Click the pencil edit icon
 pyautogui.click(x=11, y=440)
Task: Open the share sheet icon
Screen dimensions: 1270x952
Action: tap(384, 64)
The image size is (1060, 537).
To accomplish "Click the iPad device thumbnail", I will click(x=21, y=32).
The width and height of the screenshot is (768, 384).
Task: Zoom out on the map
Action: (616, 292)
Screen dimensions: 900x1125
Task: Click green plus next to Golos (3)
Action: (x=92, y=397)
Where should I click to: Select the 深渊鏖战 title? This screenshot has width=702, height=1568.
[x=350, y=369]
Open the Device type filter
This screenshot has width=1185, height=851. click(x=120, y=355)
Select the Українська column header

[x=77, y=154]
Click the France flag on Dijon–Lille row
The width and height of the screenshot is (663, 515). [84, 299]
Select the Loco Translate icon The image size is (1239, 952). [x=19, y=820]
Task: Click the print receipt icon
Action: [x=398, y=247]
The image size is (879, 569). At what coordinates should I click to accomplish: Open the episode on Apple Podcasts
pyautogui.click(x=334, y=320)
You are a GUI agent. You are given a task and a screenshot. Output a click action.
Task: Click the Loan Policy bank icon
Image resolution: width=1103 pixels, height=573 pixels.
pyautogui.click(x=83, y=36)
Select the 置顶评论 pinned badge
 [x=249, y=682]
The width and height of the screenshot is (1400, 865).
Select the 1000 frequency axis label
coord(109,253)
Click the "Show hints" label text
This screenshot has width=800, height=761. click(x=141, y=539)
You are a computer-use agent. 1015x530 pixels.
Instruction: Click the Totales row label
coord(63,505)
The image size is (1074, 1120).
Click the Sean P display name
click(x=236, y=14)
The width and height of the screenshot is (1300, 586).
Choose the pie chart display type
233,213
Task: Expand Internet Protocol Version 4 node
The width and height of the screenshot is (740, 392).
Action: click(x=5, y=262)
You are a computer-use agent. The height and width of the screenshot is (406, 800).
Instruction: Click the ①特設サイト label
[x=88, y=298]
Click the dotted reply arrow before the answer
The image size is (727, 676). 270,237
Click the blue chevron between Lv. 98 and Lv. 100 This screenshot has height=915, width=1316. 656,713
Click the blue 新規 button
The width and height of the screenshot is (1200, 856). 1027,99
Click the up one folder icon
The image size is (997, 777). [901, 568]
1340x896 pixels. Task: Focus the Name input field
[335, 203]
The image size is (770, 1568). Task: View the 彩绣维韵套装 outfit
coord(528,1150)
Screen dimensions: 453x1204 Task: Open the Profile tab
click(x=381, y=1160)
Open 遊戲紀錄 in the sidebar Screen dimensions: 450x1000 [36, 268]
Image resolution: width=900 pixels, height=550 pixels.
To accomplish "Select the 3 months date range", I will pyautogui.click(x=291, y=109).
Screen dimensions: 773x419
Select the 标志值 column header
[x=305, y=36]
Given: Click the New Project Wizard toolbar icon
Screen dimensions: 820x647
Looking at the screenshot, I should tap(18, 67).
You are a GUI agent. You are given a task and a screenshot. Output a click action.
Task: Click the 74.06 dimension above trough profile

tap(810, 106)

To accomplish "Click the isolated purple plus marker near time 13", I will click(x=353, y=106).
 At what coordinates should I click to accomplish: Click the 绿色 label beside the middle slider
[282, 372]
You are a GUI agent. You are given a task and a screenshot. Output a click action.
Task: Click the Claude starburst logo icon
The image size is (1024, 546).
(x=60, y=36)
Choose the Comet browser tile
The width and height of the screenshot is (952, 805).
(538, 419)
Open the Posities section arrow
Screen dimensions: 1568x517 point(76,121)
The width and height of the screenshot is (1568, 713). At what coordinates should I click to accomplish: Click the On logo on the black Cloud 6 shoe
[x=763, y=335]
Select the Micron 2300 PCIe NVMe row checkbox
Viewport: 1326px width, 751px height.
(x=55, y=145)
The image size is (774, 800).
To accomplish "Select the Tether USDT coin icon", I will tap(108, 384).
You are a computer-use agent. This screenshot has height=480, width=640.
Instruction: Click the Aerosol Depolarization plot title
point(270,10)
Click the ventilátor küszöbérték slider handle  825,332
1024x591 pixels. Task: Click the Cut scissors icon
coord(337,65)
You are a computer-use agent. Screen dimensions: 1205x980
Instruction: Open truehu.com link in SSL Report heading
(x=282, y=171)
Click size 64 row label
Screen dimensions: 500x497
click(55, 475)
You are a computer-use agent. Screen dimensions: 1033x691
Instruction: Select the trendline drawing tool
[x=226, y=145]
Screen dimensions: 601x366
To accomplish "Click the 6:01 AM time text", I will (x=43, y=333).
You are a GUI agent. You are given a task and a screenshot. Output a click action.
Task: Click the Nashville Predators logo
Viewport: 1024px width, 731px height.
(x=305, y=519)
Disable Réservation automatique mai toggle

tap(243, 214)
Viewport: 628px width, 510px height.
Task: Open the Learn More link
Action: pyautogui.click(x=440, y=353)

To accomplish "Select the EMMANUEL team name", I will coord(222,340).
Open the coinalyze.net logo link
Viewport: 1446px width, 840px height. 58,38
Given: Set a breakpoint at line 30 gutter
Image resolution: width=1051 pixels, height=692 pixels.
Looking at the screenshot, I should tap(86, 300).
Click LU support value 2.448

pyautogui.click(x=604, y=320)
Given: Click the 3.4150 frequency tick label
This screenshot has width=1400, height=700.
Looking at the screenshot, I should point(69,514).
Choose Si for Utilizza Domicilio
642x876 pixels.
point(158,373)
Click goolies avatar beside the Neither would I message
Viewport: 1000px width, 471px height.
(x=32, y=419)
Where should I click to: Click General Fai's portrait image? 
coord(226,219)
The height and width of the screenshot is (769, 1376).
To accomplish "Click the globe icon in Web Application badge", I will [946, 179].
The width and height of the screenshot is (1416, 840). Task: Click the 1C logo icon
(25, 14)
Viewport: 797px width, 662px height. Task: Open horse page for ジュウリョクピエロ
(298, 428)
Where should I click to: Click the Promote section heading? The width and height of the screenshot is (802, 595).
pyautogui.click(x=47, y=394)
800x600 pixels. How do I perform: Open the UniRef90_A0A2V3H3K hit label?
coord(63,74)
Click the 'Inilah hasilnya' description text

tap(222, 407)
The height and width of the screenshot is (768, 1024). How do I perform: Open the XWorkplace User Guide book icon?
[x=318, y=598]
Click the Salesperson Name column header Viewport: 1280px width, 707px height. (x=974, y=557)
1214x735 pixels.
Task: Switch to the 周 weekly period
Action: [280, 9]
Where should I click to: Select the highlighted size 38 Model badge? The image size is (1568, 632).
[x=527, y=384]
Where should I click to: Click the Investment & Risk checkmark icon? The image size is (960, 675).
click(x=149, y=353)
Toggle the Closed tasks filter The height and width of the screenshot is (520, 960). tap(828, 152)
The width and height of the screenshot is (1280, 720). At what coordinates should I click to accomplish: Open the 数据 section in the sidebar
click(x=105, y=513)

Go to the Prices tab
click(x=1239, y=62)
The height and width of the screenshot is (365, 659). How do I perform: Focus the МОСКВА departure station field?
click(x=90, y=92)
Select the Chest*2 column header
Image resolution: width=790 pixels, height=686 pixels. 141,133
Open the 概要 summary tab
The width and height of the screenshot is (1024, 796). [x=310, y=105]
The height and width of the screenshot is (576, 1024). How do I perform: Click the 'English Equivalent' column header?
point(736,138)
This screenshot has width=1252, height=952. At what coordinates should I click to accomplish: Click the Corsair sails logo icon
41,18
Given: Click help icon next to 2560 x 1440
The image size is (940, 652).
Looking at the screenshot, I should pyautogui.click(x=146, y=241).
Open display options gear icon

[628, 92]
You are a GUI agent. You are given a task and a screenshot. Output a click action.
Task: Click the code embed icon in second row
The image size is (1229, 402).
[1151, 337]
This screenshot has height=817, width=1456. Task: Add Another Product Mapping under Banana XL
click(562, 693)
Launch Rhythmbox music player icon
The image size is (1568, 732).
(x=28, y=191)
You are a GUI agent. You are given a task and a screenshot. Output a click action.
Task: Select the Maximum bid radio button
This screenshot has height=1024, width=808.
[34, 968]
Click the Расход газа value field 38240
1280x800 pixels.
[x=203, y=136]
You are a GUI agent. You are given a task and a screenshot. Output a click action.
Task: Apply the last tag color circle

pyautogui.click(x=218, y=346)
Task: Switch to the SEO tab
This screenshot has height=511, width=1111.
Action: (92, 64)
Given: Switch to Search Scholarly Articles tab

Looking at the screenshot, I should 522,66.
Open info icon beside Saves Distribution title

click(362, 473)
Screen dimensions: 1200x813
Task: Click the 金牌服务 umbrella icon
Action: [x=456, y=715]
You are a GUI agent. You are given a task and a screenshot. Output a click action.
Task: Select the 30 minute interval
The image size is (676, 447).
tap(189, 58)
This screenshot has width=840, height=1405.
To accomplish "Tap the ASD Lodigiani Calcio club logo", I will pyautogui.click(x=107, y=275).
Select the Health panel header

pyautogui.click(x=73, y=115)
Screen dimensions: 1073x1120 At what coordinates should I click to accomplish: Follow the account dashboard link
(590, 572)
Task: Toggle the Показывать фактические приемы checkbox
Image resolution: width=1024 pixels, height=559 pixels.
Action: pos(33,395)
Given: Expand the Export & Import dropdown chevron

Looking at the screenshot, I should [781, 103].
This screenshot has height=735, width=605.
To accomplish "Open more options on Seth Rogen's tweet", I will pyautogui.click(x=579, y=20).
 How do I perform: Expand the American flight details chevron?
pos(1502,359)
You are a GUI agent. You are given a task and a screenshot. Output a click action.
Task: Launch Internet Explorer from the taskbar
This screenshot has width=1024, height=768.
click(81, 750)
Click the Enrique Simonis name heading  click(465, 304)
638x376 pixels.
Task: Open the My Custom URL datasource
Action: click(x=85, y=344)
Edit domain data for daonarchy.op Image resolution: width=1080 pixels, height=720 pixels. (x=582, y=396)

■ ■ ■ ■ ■

→ **Your assignment**
Lines in the records above that carry the word "computer" are to be located and copied.

→ **Answer space**
You are a computer-use agent. 1015x530 pixels.
You are a computer-use agent. The height and width of the screenshot is (406, 800).
You are a computer-use agent. This screenshot has height=480, width=640.
You are a computer-use agent. Screen dimensions: 1205x980
You are a computer-use agent. Screen dimensions: 1033x691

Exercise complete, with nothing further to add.